Pertemuan Para Pemuka Kristen Najran bersama Rasulullah Saw
Pada tahun 10 Hq sebuah rombongan terdiri dari 60 orang Kristen Najran datang menemui Rasulullah Saw bersama 3 orang pembesar bernama ‘Aqib, Sayyid dan seorang uskup Abu Haritsah. Dalam pertemuan itu mereka melakukan dialog dengan Rasulullah Saw tentang Allah, Nabi Isa dan Maryam as. Mereka meyakini akan ketuhanan Nabi Isa as dan tidak mempercayai kelahiran Nabi Isa as yang tanpa ayah. Uskup bertanya: “Hai Muhammad, bagaimana pendapatmu tentang Nabi Isa as?” Rasulullah Saw menjawab: “Sesungguhnya penciptaan Isa di sisi Allah sama seperti penciptaan Adam, Allah menciptakan Adam dari tanah kemudian Allah berfirman “Jadilah” (seorang manusia) maka jadilah dia.”(Ali Imran ayat 59)
Meski Rasulullah Saw telah menjawabnya dengan jelas, mereka tetap ngotot dan tidak mau menerima apa yang disampaikan Rasulullah Saw sampai akhirnya Allah menurunkan ayat mubahalah (surat al-Maidah ayat 61) yang berbunyi, “Maka barang siapa yang membantahmu tentang kisah Isa setelah datang ilmu yang meyakinkan kamu, maka katakan, “Mari kita panggil anak-anak kami dan anak-anak kalian, istri-istri kami dan istri-istri kalian, diri kami dan diri kalian, kemudian marilah kita bermubahalah (saling melaknat dan mengutuk) dan kita minta supaya laknat Allah ditimpakan kepada orang-orang yang berdusta.”

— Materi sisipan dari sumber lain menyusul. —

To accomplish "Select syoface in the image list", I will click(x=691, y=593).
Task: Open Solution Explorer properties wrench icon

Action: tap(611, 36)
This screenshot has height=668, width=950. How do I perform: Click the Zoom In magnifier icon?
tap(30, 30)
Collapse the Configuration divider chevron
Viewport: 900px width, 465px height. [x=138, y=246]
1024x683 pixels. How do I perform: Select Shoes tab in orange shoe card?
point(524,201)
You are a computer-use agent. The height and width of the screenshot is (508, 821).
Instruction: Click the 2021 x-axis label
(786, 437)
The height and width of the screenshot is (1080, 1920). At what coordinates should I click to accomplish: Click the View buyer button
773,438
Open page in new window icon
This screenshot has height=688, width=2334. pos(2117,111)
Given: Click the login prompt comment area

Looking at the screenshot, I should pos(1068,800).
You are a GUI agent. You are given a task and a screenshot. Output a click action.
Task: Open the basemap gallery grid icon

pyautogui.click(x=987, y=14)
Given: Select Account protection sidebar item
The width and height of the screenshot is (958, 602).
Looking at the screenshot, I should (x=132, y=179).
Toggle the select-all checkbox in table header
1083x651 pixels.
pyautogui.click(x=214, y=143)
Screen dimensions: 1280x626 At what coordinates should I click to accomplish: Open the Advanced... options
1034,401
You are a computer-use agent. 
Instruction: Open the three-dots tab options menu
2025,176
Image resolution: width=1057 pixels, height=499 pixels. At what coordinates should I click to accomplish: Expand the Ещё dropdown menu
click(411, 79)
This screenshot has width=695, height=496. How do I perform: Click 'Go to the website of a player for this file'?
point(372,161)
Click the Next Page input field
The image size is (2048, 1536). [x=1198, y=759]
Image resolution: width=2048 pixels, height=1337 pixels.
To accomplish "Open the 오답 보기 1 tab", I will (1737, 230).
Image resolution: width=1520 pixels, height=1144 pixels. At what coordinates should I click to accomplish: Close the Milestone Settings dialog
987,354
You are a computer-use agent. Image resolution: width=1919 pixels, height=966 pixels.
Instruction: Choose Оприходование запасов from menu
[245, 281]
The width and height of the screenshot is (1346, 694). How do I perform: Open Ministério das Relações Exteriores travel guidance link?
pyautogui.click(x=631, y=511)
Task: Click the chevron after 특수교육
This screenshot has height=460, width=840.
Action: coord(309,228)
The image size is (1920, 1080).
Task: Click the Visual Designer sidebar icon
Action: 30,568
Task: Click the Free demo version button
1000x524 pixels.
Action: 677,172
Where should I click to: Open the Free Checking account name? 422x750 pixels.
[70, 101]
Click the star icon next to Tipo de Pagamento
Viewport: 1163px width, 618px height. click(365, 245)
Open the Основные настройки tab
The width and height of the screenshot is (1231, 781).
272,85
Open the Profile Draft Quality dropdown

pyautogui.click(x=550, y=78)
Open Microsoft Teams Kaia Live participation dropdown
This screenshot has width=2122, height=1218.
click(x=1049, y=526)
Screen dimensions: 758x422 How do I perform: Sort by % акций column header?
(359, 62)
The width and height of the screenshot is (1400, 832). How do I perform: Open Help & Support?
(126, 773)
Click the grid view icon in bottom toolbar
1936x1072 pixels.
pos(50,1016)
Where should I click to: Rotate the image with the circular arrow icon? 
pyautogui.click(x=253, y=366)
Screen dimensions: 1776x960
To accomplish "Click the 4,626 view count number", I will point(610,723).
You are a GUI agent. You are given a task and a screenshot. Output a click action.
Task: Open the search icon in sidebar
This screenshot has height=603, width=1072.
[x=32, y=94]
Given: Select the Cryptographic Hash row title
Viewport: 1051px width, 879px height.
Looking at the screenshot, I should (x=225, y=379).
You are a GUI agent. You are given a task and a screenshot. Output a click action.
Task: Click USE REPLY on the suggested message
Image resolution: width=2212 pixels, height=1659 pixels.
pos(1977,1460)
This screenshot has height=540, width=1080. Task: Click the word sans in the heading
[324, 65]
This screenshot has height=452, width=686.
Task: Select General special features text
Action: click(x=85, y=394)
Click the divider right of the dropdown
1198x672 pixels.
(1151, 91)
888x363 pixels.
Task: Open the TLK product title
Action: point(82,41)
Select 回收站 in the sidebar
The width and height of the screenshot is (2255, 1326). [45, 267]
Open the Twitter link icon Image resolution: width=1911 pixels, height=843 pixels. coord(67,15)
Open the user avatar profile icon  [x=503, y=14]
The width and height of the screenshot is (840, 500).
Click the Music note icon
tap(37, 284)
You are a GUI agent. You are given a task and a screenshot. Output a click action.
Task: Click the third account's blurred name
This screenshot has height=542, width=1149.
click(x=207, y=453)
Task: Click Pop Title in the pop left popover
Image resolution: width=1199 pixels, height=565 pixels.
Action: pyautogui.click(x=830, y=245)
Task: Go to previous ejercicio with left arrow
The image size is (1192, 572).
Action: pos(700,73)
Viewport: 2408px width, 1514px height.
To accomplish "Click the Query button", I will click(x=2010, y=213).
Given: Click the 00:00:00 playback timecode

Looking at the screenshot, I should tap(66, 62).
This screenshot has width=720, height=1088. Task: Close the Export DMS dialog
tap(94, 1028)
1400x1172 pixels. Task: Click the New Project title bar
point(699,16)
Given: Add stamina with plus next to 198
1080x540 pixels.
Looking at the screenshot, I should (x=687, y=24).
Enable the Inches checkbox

Bersama Siapa Rasulullah Saw Bermubahalah?
Berdasarkan perintah Allah Swt, Rasulullah Saw mengajak orang-orang Kristen Najran untuk bermubahalah. Mereka menerima ajakan Rasulullah Saw untuk bermubahalah namun meminta agar waktunya ditunda sampai besok.
Orang-orang Kristen Najran mengadakan musyawarah dengan mereka sendiri. Abu Haritsah berkata, “Kita tunggu saja sampai besok, sampai kita tahu Muhammad akan datang bermubahalah bersama siapa? Kalau ia datang bersama keluarganya, berarti dia yakin dengan ucapannya, karena dia telah membawa orang-orang tercintanya dalam bahaya. Dengan demikian, kita jangan datang untuk bermubahalah. Kalau ia datang bersama sahabat-sahabatnya, berarti ia ragu dengan ucapannya dan kita harus datang untuk bermubahalah dengannya.”
Keesokan harinya Rasulullah Saw datang di tempat yang sudah ditentukan sebelumnya. Rasulullah Saw datang bersama Ali bin Abi Thalib, Fathimah, Hasan san Husein as. Melihat pemandangan ini orang-orang Kristen Najran mengurungkan niatnya untuk bermubahalah dengan Rasulullah Saw karena kalau sampai terjadi mubahalah, maka tidak satu orang pun dari orang-orang Kristen akan hidup. Akhirnya mereka menyerah dan berdamai dengan Rasulullah Saw dan siap membayar pajak setiap tahun. (Ibrahim Amini, Banu-e Namuneh Islam Fathimah az-Zahra)
Keagungan Sayidah Fathimah az-Zahra as
Sayidah Fathimah adalah salah satu anggota dari lima orang keluarga Rasulullah Saw yang hadir dalam peristiwa mubahalah dengan orang-orang Kristen Najran.
Di zaman jahiliyah, perempuan tidak memiliki peran sama sekali di tengah-tengah masyarakat. Perempuan hanya sekedar budak dan alat pemuas laki-laki. Perempuan tidak berhak ikut campur dalam urusan politik, sosial dan ekonomi. Di saat perempuan tidak dianggap sebagai bagian dari anggota masyarakat, di saat anak perempuan dikubur hidup-hidup, di saat perempuan hanya dianggap sebagai alat pemuas laki-laki dan tidak dihargai sama sekali sebagai manusia, Sayyidah Fathimah az-Zahra muncul ditengah-tengah masyarakat.
Sayidah Fathimah mendapatkan penghormatan khusus dari ayah, suami dan anak-anaknya. Karena keagungan dan ketinggian kepribadian dan posisi spiritualnya serta kedekatannya kepada Allah, beliau ikut serta untuk bermubahalah bersama Rasulullah Saw. Mubahalah bukan perkara biasa dan sederhana sehingga yang ikut harus sosok pribadi yang benar-benar memiliki kedudukan dan posisi di hadapan Allah, karena laknat dan kutukannya pasti dikabulkan oleh Allah.
Abu Haritsah sendiri di hadapan rombongannya mengakui, “Demi Allah, dengan keyakinan dan keberaniannya Muhammad seperti para nabi duduk dan siap bermubahalah. Aku menyaksikan wajah-wajah yang bila memohon kepada Allah, gunung pun akan lepas dari tempatnya. Aku takut bila mereka melaknat dan mengutuk kami, pasti orang-orang Kristen di muka bumi akan binasa.”